04. Nonbreaking spaces

The No Break option in the Control panel flyout menu works by tying together words that need to stay linked within flowing copy. A better alternative to this is The Nonbreaking Space (Ctrl/Cmd+Alt+X) found under the Type>Insert White Space submenu. Unlike No Break, this applies a hidden character, making it easier to spot when editing text at a later date.

05. Copy flow

Adobe Paragraph and Adobe Single-line Composer are alternative ways of controlling copy flow. The Single-line Composer adjusts the spacing and hyphenation on a line-by-line basis, and Paragraph makes these changes based on the requirements of the paragraph. The best option to choose depends on the length of your copy.

06. Grid alignment

I tend to align all flowing body copy to the baseline grid to keep it consistent throughout the magazine, but if you need to add copy that breaks this grid, such as a boxout or caption, the Only Align First Line to Grid option comes in handy.

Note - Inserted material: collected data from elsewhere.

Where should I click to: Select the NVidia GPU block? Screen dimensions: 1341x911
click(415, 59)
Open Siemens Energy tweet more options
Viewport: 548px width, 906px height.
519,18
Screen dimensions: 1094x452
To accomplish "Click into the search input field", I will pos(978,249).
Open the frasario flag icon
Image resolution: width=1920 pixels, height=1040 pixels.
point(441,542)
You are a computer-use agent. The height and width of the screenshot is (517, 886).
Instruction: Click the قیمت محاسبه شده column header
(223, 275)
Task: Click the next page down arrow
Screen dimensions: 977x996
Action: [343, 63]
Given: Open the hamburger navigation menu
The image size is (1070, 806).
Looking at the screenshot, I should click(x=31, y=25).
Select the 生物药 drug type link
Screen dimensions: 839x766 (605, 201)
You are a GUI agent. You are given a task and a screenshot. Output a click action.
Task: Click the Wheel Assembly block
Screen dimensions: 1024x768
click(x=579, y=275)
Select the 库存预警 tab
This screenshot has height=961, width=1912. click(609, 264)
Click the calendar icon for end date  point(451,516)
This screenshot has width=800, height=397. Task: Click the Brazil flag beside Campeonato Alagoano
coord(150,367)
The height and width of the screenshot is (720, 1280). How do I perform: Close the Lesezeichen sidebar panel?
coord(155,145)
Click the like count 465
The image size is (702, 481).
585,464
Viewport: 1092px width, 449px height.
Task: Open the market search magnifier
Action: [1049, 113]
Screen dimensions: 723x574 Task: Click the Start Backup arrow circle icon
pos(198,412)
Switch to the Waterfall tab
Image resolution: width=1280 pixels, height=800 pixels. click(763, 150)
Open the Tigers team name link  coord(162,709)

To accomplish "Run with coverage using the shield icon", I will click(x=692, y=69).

To use it, first align the whole paragraph to the baseline grid, and then choose Only Align First Line to Grid from the Paragraph or Control panel menu.

07. Vertical alignment

Found under Type>Story, Optical Margin Alignment is a great way to tidy up the vertical alignment of text when you have uncomfortable spacing caused by punctuation. It works by adjusting where the punctuation sits in relation to the other characters, by shifting it into the gutter. It also adjusts any overhanging characters, so you'll need to experiment with the point size to get it all looking nice. You can apply it on a paragraph-by-paragraph basis: turn it on and off via the Ignore Optical Margin option in the Control panel menu.

08. Paragraph breaks

The Keep Options functions is a great way of controlling copy flow, found again in the Control panel. Use the Next Line feature to keep subheadings tied with body copy. Enter the required number of lines you wish to link in the text field. This will push the paragraph onto the next column or page if necessary.

09. More paragraph breaks

The Keep Lines Together feature enables you to keep a whole paragraph together, so that no break will appear. Alternatively, you can control the number of lines at the start or end of a paragraph that will be linked together, which is a good way to manage widows and orphans. Also, the Start Paragraph option lets you choose where the next paragraph starts, whether it's the next column, next page, next even page, and so on.

10. Flow and breaks

An alternative way of controlling the flow and breaks in copy is to go to Type>Insert Break Character. Here you have the same options as those in Keep Options>Start Paragraph, but these can't be applied to paragraph styles.